PyTorch Foundation at MLSys 2025

PyTorch Foundation at MLSys 2025: Supporting the Future of Machine Learning Systems

The PyTorch Foundation is proud to support MLSys 2025 as a Gold Sponsor. Held May 12–15 in Santa Clara, CA, this premier conference sits at the intersection of machine learning and systems, bringing together researchers, engineers, and practitioners pushing the boundaries of scalable AI infrastructure.

📍Visit the PyTorch Booth
Stop by to connect with the PyTorch Foundation team, including Executive Director Matt White, and contributors from across the ecosystem. Learn more about PyTorch Foundation’s recent expansion into an umbrella foundation and the acceptance of two leading open source AI projects—vLLM and DeepSpeed.

🎤Featured Sessions from the PyTorch Ecosystem

Extreme PyTorch: Inside the Most Demanding ML Workloads—and the Open Challenges in Building AI Agents to Democratize Them
Speaker: Soumith Chintala
Monday, May 12 | 9:30–10:30 a.m.

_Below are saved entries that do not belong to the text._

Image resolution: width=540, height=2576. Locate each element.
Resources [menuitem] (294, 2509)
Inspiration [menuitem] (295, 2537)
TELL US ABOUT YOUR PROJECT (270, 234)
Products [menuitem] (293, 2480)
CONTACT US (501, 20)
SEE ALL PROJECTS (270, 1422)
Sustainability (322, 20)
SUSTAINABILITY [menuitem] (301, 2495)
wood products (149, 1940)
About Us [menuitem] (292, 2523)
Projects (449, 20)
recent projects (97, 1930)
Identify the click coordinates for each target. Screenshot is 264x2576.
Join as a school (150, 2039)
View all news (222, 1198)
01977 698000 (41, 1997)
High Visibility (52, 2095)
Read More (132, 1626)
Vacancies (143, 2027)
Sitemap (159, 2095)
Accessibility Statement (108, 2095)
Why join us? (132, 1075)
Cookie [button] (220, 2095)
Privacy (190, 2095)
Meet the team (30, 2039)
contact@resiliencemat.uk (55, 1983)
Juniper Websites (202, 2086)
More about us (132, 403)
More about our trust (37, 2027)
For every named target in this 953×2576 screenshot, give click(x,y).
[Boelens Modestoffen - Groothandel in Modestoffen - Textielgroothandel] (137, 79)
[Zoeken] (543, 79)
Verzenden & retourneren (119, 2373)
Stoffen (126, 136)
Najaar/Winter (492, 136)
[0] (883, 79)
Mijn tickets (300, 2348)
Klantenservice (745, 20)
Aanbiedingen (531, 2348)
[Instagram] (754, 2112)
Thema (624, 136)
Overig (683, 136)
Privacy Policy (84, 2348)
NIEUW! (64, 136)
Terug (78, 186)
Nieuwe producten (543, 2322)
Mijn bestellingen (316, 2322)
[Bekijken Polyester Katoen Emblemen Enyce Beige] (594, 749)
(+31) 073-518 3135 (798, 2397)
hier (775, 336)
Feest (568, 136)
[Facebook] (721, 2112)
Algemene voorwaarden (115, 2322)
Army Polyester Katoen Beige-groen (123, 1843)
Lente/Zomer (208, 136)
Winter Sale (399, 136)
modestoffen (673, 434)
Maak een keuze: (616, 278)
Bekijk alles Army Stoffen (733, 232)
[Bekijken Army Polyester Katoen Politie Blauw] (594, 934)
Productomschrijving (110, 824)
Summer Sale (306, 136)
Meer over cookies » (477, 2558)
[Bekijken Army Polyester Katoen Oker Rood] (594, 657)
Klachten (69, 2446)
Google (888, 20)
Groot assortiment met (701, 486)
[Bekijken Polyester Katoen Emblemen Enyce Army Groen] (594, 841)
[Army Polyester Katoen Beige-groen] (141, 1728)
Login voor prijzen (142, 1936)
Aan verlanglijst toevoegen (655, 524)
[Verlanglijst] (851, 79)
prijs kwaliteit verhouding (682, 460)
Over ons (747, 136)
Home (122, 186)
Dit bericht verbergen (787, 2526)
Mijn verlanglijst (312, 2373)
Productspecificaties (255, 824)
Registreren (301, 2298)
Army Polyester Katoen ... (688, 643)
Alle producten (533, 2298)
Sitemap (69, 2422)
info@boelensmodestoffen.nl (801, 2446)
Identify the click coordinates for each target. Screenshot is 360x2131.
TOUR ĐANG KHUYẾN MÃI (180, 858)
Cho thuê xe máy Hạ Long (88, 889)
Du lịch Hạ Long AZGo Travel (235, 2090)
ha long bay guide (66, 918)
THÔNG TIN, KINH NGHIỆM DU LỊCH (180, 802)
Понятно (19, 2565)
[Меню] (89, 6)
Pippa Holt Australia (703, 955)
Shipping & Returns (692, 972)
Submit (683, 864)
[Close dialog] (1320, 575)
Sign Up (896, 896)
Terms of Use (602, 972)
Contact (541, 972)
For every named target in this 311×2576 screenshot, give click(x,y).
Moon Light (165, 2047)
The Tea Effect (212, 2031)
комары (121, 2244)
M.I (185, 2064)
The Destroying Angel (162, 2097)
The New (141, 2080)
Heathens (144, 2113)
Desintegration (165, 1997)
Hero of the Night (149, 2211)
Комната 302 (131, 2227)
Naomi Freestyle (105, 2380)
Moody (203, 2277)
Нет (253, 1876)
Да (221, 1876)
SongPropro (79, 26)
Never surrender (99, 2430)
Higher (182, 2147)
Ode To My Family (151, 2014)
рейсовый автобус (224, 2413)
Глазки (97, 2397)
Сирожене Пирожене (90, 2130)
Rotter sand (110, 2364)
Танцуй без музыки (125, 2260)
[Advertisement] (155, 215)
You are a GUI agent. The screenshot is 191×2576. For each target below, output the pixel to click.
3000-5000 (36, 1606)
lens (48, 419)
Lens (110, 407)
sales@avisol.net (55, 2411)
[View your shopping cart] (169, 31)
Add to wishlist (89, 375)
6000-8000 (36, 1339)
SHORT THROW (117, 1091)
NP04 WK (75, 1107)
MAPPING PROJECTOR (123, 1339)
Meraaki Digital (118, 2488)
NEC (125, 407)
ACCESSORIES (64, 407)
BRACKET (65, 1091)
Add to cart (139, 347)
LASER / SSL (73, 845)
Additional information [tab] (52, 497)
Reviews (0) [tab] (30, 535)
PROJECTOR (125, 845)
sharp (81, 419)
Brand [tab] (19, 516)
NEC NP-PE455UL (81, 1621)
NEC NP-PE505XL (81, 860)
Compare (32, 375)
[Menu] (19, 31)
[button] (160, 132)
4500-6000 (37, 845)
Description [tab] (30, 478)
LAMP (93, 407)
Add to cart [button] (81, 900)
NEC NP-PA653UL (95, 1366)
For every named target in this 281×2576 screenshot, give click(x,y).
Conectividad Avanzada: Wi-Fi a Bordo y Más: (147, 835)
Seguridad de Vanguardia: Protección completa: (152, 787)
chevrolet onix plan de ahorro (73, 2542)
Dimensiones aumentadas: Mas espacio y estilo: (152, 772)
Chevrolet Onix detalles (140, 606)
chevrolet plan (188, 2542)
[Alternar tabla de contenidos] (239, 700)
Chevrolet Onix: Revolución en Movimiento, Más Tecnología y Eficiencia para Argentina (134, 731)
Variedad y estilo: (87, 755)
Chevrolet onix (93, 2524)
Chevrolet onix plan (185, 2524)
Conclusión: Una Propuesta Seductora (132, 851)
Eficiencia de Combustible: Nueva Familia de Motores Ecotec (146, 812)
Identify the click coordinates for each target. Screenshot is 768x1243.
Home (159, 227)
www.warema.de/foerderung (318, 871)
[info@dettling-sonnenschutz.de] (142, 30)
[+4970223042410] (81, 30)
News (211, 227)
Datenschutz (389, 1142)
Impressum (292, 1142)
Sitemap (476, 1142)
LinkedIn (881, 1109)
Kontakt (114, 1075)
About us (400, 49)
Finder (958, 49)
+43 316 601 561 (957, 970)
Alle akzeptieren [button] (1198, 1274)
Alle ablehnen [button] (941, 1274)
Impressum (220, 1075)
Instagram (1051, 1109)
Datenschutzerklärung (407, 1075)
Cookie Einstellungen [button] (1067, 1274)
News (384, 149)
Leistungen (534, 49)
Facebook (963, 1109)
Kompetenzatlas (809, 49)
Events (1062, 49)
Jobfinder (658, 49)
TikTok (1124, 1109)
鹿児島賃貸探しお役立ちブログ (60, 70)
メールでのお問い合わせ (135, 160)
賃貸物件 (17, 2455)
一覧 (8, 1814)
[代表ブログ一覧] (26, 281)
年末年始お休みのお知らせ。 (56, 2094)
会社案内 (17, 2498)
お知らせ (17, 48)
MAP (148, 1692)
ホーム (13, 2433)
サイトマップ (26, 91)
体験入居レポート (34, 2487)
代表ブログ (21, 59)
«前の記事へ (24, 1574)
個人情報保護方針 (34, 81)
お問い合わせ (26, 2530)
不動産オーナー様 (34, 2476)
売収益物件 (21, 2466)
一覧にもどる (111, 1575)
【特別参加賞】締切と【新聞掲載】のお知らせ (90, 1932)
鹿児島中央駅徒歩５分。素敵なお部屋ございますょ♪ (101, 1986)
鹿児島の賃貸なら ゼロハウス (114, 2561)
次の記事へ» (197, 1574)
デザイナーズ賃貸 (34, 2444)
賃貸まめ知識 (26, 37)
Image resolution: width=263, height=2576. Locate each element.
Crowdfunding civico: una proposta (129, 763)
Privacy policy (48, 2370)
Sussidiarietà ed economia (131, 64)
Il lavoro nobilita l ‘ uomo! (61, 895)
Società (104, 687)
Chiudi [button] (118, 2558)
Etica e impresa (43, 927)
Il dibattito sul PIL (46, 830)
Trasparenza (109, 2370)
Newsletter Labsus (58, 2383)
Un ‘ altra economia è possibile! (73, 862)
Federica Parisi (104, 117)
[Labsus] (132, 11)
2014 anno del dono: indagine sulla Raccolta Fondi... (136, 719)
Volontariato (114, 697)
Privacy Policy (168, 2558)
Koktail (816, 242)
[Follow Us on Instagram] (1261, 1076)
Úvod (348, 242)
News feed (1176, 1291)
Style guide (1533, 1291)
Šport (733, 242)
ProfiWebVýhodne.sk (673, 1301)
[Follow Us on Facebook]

PT | Mission City Ballroom

In this talk, Soumith Chintala will explore how cutting-edge users are pushing PyTorch to its limits, from planetary-scale training on interactive supercomputers to ultra-efficient, real-time inference on exotic hardware. These power users offer a unique window into today’s most demanding ML systems challenges. Chintala will also examine a bold idea that’s top of mind at this conference: using AI agents to automate a large portion of the work these users currently perform. He will outline the open challenges in building such agents and share concrete opportunities for open collaboration toward making SysML AI agents a reality.

An AI Stack: From Scaling AI Workloads to Evaluating LLMs
Speaker: Ion Stoica
Tuesday, May 13 | 10:30–11:30 a.m. PT | Mission City Ballroom

Ion Stoica will discuss how large language models (LLMs) are enabling new applications, intensifying GPU shortages, and raising concerns about output accuracy. He will present several projects developed to address these challenges, focusing on: (i) Ray, a distributed framework for scaling AI workloads; (ii) vLLM and SGLang, two high-throughput inference engines for LLMs; and (iii) Chatbot Arena, a platform for accurate LLM benchmarking. The session will conclude with key lessons learned and directions for future research.

⚡Additional Highlight
PyTorch Foundation Executive Director Matt White will also deliver a lightning talk during a PhD-focused session at the conference on the value of open source AI and the mission and value of the PyTorch Foundation.

We look forward to an engaging week of learning, collaboration, and technical exchange with the systems and ML research communities.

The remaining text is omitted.